- _INFORMATION SHOWN_
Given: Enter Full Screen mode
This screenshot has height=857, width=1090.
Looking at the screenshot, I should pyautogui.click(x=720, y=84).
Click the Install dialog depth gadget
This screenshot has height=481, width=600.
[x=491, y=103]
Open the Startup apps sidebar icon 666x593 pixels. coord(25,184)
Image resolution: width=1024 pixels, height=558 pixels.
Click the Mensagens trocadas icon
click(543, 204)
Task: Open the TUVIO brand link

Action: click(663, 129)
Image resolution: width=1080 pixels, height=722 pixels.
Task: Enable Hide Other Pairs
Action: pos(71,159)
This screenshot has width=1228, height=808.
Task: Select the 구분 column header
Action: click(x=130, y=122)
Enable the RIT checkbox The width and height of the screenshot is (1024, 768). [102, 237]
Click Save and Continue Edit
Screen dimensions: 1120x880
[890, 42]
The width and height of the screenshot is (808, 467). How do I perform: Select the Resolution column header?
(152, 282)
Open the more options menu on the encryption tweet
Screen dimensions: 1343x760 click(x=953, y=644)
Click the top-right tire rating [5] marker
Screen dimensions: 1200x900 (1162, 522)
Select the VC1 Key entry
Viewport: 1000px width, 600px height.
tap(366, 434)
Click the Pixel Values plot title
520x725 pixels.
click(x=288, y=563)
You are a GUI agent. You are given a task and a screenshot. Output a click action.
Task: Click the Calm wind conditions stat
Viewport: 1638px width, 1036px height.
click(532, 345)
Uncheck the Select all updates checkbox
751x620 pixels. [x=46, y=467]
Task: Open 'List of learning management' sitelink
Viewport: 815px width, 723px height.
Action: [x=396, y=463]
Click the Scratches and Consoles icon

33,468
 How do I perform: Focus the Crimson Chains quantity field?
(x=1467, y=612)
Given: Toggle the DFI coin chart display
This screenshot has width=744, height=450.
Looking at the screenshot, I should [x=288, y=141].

- _REQUIRED ACTION_
This exercise calls for the lines from the one holding "Click the Pixel Values plot title" through the end of the entries, transcribed exactly and with nothing more.

- _FINAL ANSWER_
Click the Pixel Values plot title
520x725 pixels.
click(x=288, y=563)
You are a GUI agent. You are given a task and a screenshot. Output a click action.
Task: Click the Calm wind conditions stat
Viewport: 1638px width, 1036px height.
click(532, 345)
Uncheck the Select all updates checkbox
751x620 pixels. [x=46, y=467]
Task: Open 'List of learning management' sitelink
Viewport: 815px width, 723px height.
Action: [x=396, y=463]
Click the Scratches and Consoles icon

33,468
 How do I perform: Focus the Crimson Chains quantity field?
(x=1467, y=612)
Given: Toggle the DFI coin chart display
This screenshot has width=744, height=450.
Looking at the screenshot, I should [x=288, y=141].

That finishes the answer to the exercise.